Record extracts -
Start of Block
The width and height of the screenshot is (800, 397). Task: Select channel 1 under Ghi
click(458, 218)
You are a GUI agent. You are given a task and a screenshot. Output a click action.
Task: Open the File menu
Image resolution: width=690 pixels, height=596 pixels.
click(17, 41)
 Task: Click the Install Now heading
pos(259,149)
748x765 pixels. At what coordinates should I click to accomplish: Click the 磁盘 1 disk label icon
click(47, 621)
End of Block
Start of Block
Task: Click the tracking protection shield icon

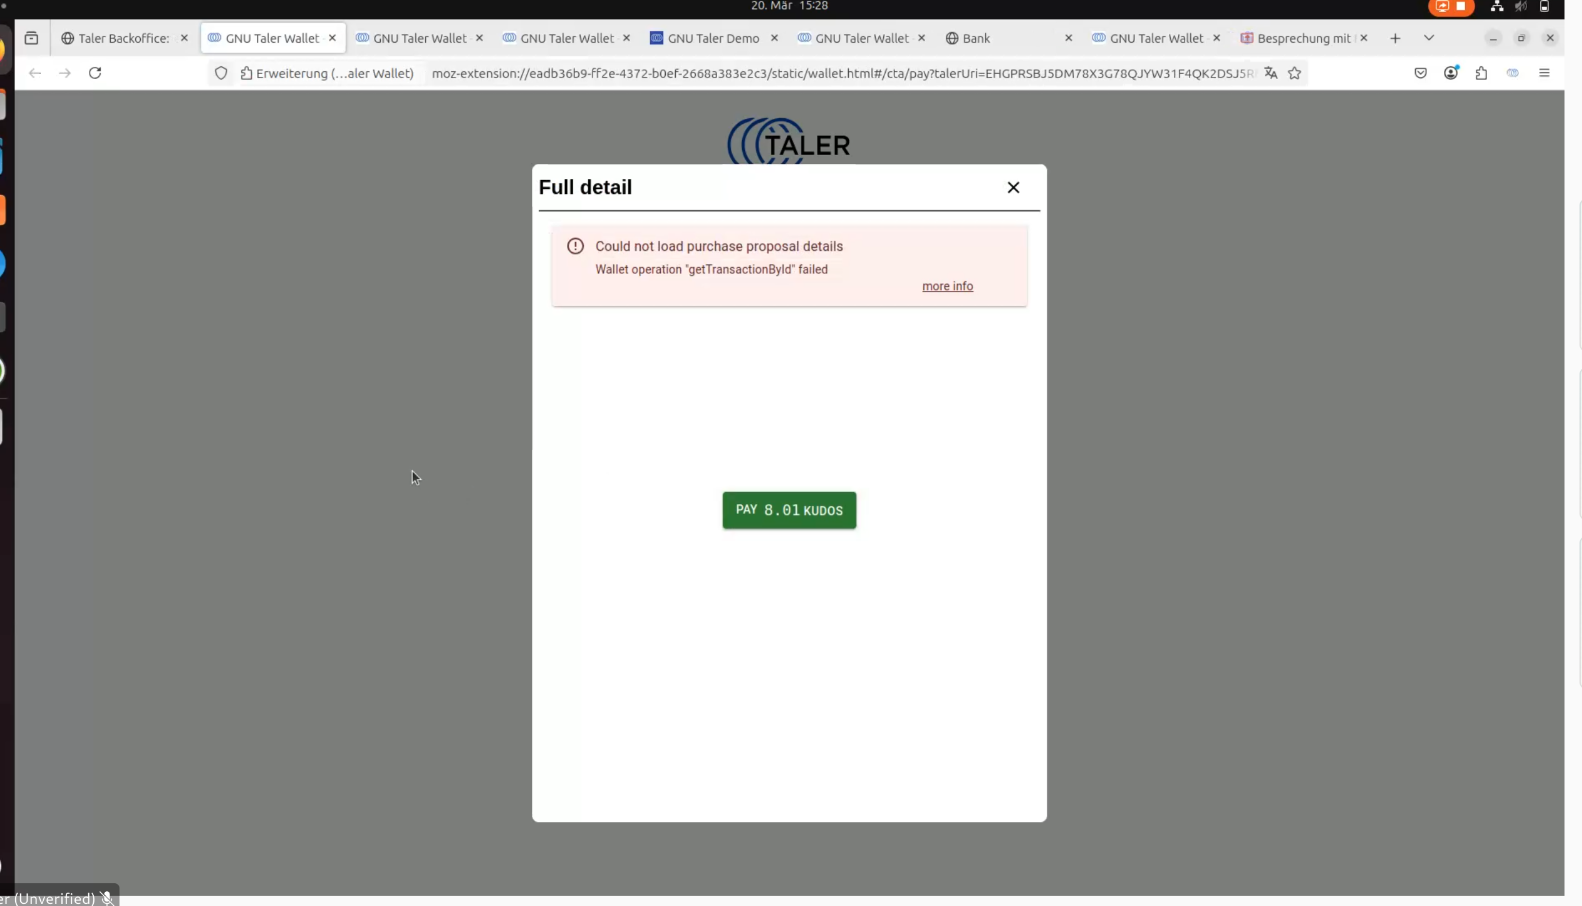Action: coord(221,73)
End of Block
Start of Block
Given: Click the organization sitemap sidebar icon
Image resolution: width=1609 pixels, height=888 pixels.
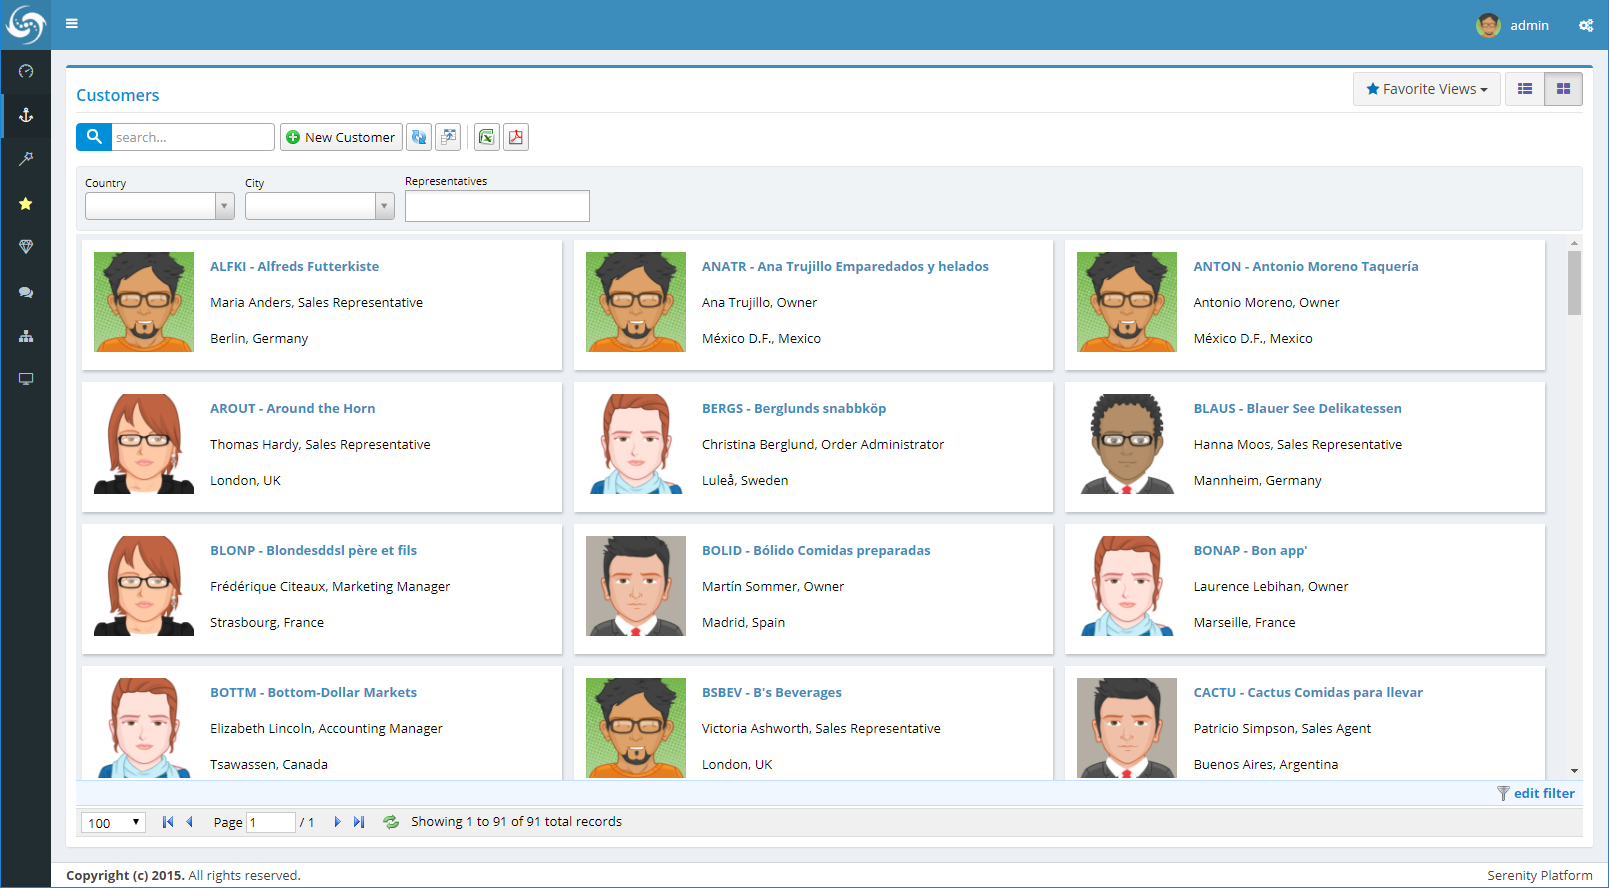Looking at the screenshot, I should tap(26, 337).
End of Block
Aim of the task -
After locating the line holding "The width and" above, output exactly that line and every line after it through the line holding "Task: Open the File menu". Include nothing else.

Answer for the task -
The width and height of the screenshot is (800, 397). Task: Select channel 1 under Ghi
click(458, 218)
You are a GUI agent. You are given a task and a screenshot. Output a click action.
Task: Open the File menu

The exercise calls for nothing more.